** START **
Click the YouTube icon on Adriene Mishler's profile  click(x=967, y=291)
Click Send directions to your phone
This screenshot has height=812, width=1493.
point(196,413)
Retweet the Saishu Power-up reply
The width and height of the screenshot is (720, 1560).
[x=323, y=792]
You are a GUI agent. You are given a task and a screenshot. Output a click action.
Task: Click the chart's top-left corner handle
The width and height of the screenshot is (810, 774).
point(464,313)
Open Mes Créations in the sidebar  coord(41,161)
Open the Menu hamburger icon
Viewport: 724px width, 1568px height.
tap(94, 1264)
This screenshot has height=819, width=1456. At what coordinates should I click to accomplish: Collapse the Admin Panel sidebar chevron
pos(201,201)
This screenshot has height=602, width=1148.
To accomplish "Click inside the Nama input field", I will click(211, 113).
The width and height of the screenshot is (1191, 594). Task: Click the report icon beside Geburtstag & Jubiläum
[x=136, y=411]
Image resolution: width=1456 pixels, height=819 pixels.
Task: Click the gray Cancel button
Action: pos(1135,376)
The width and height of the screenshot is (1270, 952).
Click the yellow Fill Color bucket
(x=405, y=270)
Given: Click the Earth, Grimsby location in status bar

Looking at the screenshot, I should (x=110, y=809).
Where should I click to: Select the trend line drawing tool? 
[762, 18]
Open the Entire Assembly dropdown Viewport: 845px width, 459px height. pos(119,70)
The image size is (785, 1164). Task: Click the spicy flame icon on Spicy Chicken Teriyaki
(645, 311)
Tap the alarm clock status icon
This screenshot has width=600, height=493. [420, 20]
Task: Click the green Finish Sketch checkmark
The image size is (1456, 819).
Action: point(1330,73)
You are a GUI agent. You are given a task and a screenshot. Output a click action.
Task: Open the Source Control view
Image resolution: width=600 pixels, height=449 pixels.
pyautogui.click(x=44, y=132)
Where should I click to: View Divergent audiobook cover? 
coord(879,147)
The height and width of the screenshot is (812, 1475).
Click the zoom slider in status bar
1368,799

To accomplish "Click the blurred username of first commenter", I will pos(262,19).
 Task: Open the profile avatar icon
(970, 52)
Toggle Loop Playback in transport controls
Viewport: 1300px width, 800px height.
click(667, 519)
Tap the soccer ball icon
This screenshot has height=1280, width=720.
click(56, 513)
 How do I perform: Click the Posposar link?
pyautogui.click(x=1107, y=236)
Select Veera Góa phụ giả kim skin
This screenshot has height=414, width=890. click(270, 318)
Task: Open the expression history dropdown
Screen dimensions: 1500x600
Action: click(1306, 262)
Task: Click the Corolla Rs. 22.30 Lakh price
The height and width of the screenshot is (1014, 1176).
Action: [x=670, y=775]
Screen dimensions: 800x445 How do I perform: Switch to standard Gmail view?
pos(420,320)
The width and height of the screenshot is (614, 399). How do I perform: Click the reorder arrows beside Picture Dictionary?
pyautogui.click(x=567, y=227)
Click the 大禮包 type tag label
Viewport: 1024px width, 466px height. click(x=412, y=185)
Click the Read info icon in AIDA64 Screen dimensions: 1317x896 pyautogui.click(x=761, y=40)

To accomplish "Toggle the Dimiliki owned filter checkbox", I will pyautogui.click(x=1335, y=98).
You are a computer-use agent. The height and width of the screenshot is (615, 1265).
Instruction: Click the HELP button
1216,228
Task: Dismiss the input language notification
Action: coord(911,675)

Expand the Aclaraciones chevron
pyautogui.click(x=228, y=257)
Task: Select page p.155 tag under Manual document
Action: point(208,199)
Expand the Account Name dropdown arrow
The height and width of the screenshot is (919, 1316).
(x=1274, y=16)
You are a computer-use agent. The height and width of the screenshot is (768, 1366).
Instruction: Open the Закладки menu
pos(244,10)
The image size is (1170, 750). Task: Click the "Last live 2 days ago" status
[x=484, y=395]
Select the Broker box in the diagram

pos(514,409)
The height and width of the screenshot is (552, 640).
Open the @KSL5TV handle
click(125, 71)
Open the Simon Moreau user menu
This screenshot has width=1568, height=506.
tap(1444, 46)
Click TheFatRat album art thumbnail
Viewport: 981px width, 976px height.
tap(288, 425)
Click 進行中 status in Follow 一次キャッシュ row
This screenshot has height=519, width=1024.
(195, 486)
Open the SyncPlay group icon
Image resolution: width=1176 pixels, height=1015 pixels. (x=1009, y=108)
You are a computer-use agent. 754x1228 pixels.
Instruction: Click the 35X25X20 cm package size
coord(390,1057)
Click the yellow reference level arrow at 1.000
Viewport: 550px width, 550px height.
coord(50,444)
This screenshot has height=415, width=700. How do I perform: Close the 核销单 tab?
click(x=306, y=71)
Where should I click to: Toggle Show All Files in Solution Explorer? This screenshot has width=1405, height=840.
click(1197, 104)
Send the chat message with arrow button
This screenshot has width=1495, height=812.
** END **
Put all of the lines above into a Markdown table with the columns Number and Line, one row per line, leaving out any blank lines.

| Number | Line |
|---|---|
| 1 | Click the YouTube icon on Adriene Mishler's profile  click(x=967, y=291) |
| 2 | Click Send directions to your phone |
| 3 | This screenshot has height=812, width=1493. |
| 4 | point(196,413) |
| 5 | Retweet the Saishu Power-up reply |
| 6 | The width and height of the screenshot is (720, 1560). |
| 7 | [x=323, y=792] |
| 8 | You are a GUI agent. You are given a task and a screenshot. Output a click action. |
| 9 | Task: Click the chart's top-left corner handle |
| 10 | The width and height of the screenshot is (810, 774). |
| 11 | point(464,313) |
| 12 | Open Mes Créations in the sidebar  coord(41,161) |
| 13 | Open the Menu hamburger icon |
| 14 | Viewport: 724px width, 1568px height. |
| 15 | tap(94, 1264) |
| 16 | This screenshot has height=819, width=1456. At what coordinates should I click to accomplish: Collapse the Admin Panel sidebar chevron |
| 17 | pos(201,201) |
| 18 | This screenshot has height=602, width=1148. |
| 19 | To accomplish "Click inside the Nama input field", I will click(211, 113). |
| 20 | The width and height of the screenshot is (1191, 594). Task: Click the report icon beside Geburtstag & Jubiläum |
| 21 | [x=136, y=411] |
| 22 | Image resolution: width=1456 pixels, height=819 pixels. |
| 23 | Task: Click the gray Cancel button |
| 24 | Action: pos(1135,376) |
| 25 | The width and height of the screenshot is (1270, 952). |
| 26 | Click the yellow Fill Color bucket |
| 27 | (x=405, y=270) |
| 28 | Given: Click the Earth, Grimsby location in status bar |
| 29 | Looking at the screenshot, I should (x=110, y=809). |
| 30 | Where should I click to: Select the trend line drawing tool?  |
| 31 | [762, 18] |
| 32 | Open the Entire Assembly dropdown Viewport: 845px width, 459px height. pos(119,70) |
| 33 | The image size is (785, 1164). Task: Click the spicy flame icon on Spicy Chicken Teriyaki |
| 34 | (645, 311) |
| 35 | Tap the alarm clock status icon |
| 36 | This screenshot has width=600, height=493. [420, 20] |
| 37 | Task: Click the green Finish Sketch checkmark |
| 38 | The image size is (1456, 819). |
| 39 | Action: point(1330,73) |
| 40 | You are a GUI agent. You are given a task and a screenshot. Output a click action. |
| 41 | Task: Open the Source Control view |
| 42 | Image resolution: width=600 pixels, height=449 pixels. |
| 43 | pyautogui.click(x=44, y=132) |
| 44 | Where should I click to: View Divergent audiobook cover?  |
| 45 | coord(879,147) |
| 46 | The height and width of the screenshot is (812, 1475). |
| 47 | Click the zoom slider in status bar |
| 48 | 1368,799 |
| 49 | To accomplish "Click the blurred username of first commenter", I will pos(262,19). |
| 50 |  Task: Open the profile avatar icon |
| 51 | (970, 52) |
| 52 | Toggle Loop Playback in transport controls |
| 53 | Viewport: 1300px width, 800px height. |
| 54 | click(667, 519) |
| 55 | Tap the soccer ball icon |
| 56 | This screenshot has height=1280, width=720. |
| 57 | click(56, 513) |
| 58 |  How do I perform: Click the Posposar link? |
| 59 | pyautogui.click(x=1107, y=236) |
| 60 | Select Veera Góa phụ giả kim skin |
| 61 | This screenshot has height=414, width=890. click(270, 318) |
| 62 | Task: Open the expression history dropdown |
| 63 | Screen dimensions: 1500x600 |
| 64 | Action: click(1306, 262) |
| 65 | Task: Click the Corolla Rs. 22.30 Lakh price |
| 66 | The height and width of the screenshot is (1014, 1176). |
| 67 | Action: [x=670, y=775] |
| 68 | Screen dimensions: 800x445 How do I perform: Switch to standard Gmail view? |
| 69 | pos(420,320) |
| 70 | The width and height of the screenshot is (614, 399). How do I perform: Click the reorder arrows beside Picture Dictionary? |
| 71 | pyautogui.click(x=567, y=227) |
| 72 | Click the 大禮包 type tag label |
| 73 | Viewport: 1024px width, 466px height. click(x=412, y=185) |
| 74 | Click the Read info icon in AIDA64 Screen dimensions: 1317x896 pyautogui.click(x=761, y=40) |
| 75 | To accomplish "Toggle the Dimiliki owned filter checkbox", I will pyautogui.click(x=1335, y=98). |
| 76 | You are a computer-use agent. The height and width of the screenshot is (615, 1265). |
| 77 | Instruction: Click the HELP button |
| 78 | 1216,228 |
| 79 | Task: Dismiss the input language notification |
| 80 | Action: coord(911,675) |
| 81 | Expand the Aclaraciones chevron |
| 82 | pyautogui.click(x=228, y=257) |
| 83 | Task: Select page p.155 tag under Manual document |
| 84 | Action: point(208,199) |
| 85 | Expand the Account Name dropdown arrow |
| 86 | The height and width of the screenshot is (919, 1316). |
| 87 | (x=1274, y=16) |
| 88 | You are a computer-use agent. The height and width of the screenshot is (768, 1366). |
| 89 | Instruction: Open the Закладки menu |
| 90 | pos(244,10) |
| 91 | The image size is (1170, 750). Task: Click the "Last live 2 days ago" status |
| 92 | [x=484, y=395] |
| 93 | Select the Broker box in the diagram |
| 94 | pos(514,409) |
| 95 | The height and width of the screenshot is (552, 640). |
| 96 | Open the @KSL5TV handle |
| 97 | click(125, 71) |
| 98 | Open the Simon Moreau user menu |
| 99 | This screenshot has width=1568, height=506. |
| 100 | tap(1444, 46) |
| 101 | Click TheFatRat album art thumbnail |
| 102 | Viewport: 981px width, 976px height. |
| 103 | tap(288, 425) |
| 104 | Click 進行中 status in Follow 一次キャッシュ row |
| 105 | This screenshot has height=519, width=1024. |
| 106 | (195, 486) |
| 107 | Open the SyncPlay group icon |
| 108 | Image resolution: width=1176 pixels, height=1015 pixels. (x=1009, y=108) |
| 109 | You are a computer-use agent. 754x1228 pixels. |
| 110 | Instruction: Click the 35X25X20 cm package size |
| 111 | coord(390,1057) |
| 112 | Click the yellow reference level arrow at 1.000 |
| 113 | Viewport: 550px width, 550px height. |
| 114 | coord(50,444) |
| 115 | This screenshot has height=415, width=700. How do I perform: Close the 核销单 tab? |
| 116 | click(x=306, y=71) |
| 117 | Where should I click to: Toggle Show All Files in Solution Explorer? This screenshot has width=1405, height=840. |
| 118 | click(1197, 104) |
| 119 | Send the chat message with arrow button |
| 120 | This screenshot has width=1495, height=812. |